» INFORMATION SHOWN
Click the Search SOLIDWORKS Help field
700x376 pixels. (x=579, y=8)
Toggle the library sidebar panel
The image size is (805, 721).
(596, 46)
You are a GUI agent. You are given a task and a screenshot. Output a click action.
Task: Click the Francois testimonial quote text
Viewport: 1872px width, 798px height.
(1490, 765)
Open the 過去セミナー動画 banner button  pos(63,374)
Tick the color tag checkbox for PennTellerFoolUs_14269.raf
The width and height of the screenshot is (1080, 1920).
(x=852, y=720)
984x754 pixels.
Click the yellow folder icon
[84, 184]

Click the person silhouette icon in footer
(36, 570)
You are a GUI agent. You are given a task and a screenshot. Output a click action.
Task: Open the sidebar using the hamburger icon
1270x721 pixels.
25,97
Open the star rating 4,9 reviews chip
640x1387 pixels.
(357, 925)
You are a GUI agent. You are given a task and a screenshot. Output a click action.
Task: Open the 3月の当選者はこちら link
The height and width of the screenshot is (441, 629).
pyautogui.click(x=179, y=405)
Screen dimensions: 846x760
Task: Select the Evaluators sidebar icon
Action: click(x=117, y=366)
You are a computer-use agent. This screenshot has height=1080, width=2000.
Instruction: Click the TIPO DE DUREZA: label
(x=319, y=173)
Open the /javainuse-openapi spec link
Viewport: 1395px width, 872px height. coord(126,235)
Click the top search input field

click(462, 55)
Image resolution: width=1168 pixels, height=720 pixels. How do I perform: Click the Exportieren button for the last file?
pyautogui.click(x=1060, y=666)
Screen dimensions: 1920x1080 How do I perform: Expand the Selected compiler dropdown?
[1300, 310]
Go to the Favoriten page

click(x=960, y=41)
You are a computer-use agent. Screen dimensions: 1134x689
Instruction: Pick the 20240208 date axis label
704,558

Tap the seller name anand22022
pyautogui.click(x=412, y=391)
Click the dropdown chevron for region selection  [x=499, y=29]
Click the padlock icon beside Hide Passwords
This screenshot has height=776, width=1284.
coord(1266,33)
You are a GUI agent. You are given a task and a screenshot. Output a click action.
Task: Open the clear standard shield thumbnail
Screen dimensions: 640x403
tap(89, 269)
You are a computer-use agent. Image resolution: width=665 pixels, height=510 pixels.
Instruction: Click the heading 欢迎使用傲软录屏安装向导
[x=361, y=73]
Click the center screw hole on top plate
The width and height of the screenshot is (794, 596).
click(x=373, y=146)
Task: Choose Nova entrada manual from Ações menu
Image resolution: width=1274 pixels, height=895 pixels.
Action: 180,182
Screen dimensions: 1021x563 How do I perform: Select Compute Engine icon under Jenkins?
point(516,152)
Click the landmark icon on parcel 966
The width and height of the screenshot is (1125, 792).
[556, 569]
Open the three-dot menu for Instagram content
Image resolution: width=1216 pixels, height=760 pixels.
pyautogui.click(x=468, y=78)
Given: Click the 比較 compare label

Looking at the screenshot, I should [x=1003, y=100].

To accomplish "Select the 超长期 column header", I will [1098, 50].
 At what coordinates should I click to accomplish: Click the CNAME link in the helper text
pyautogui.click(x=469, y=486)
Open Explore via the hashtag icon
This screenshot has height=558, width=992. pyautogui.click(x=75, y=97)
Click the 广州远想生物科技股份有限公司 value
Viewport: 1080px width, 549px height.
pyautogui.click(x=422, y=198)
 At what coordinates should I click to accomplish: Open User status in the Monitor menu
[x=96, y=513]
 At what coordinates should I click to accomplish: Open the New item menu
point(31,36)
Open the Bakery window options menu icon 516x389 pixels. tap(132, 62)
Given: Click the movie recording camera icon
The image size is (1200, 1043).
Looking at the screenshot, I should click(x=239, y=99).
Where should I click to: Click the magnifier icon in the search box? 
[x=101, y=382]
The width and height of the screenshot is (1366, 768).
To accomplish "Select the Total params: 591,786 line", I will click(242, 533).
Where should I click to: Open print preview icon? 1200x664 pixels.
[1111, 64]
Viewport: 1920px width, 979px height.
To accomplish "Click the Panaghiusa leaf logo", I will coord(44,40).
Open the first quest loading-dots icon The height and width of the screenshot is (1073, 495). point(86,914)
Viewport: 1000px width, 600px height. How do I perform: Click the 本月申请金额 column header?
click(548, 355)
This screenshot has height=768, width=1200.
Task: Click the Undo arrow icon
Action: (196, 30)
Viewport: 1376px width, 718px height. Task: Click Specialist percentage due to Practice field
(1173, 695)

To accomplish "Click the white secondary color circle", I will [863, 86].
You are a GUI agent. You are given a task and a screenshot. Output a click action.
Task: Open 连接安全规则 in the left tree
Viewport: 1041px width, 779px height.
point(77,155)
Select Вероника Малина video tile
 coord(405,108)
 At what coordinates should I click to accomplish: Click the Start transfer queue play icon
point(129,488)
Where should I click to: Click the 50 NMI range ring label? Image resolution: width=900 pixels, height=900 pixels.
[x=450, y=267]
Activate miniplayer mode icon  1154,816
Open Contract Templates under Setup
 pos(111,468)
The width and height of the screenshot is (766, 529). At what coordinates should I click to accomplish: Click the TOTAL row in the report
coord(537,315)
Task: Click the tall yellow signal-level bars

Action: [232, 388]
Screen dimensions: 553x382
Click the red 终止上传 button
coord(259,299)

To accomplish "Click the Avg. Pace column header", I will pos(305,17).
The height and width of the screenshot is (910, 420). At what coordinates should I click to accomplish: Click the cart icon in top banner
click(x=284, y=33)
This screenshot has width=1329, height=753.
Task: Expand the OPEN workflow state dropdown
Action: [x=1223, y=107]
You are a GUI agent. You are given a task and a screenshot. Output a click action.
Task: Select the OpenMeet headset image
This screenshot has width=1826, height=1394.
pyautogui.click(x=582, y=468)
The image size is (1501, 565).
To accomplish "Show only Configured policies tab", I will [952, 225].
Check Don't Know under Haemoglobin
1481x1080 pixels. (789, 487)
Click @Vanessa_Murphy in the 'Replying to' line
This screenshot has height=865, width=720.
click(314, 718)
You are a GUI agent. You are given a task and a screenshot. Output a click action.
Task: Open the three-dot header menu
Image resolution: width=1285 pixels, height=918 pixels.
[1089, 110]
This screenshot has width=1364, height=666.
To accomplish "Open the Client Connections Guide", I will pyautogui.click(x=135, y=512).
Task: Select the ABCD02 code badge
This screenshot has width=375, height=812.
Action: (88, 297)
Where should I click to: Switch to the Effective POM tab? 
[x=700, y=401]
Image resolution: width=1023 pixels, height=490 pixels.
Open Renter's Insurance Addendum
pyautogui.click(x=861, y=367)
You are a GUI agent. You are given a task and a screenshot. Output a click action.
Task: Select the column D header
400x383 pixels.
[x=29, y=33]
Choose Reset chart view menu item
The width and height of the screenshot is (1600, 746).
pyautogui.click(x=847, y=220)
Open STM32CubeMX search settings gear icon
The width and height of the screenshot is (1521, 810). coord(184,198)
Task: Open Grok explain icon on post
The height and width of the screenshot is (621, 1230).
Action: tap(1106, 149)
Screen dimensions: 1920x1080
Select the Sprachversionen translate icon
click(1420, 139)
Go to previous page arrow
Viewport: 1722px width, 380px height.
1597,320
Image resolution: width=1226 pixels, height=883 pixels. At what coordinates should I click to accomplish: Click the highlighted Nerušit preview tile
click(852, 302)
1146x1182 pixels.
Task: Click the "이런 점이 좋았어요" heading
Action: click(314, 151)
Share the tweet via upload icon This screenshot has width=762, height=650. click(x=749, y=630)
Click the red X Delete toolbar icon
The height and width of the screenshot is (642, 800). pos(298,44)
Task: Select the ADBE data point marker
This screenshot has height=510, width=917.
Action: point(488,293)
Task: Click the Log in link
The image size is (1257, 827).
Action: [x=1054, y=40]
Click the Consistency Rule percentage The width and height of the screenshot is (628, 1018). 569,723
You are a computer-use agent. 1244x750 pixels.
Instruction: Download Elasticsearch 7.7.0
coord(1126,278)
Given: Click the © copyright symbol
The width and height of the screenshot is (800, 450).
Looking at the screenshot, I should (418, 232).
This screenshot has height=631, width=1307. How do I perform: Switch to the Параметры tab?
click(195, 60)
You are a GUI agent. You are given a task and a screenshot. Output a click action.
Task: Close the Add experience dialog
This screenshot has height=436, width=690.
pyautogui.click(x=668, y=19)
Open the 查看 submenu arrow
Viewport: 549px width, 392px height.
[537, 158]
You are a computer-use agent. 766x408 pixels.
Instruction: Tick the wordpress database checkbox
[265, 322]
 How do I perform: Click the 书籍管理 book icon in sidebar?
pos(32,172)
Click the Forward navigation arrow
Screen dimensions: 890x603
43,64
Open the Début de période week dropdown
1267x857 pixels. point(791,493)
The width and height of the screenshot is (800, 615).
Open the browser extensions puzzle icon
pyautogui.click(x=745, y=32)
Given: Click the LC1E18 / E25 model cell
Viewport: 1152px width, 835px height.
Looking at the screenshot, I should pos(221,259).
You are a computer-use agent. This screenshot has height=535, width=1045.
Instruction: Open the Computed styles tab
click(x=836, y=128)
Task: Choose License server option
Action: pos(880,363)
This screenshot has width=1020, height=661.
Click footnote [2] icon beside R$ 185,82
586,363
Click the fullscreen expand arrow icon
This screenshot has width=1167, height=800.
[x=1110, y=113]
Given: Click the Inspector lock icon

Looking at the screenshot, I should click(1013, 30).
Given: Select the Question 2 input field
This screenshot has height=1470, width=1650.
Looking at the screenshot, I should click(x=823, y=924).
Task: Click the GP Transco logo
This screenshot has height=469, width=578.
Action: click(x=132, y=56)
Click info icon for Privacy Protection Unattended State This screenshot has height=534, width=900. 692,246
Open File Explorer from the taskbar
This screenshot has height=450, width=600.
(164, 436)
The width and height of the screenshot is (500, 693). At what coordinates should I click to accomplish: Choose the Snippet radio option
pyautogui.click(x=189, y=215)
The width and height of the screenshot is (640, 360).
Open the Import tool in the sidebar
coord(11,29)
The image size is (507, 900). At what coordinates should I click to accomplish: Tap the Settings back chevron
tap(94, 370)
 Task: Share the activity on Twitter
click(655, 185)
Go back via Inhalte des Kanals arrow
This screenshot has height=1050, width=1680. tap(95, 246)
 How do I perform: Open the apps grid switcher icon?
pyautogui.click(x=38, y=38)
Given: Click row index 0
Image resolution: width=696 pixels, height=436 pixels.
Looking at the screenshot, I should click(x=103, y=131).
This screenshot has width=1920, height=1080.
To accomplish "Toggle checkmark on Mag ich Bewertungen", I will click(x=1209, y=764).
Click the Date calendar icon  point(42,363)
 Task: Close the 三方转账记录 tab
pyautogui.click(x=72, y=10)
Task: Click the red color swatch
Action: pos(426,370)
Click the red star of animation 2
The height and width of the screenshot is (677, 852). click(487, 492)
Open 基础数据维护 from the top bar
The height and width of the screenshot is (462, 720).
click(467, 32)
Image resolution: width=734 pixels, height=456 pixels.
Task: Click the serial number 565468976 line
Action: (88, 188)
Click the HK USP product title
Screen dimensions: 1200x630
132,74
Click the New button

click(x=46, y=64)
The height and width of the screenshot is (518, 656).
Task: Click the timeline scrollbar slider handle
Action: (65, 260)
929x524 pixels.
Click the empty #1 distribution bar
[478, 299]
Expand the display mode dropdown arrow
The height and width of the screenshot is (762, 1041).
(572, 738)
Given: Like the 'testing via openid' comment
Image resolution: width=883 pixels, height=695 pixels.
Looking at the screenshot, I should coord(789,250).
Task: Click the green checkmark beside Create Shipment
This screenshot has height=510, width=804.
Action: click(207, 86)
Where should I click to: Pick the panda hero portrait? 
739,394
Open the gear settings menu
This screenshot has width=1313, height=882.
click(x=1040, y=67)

» WORK TO BE COMPLETED
Look back at the entries above. Retype the line with "This screenshot has width=1920, height=1080.", the line with "Open 基础数据维护 from the top bar", and all lines in between.

» RESPONSE TO THE TASK
This screenshot has width=1920, height=1080.
To accomplish "Toggle checkmark on Mag ich Bewertungen", I will click(x=1209, y=764).
Click the Date calendar icon  point(42,363)
 Task: Close the 三方转账记录 tab
pyautogui.click(x=72, y=10)
Task: Click the red color swatch
Action: pos(426,370)
Click the red star of animation 2
The height and width of the screenshot is (677, 852). click(487, 492)
Open 基础数据维护 from the top bar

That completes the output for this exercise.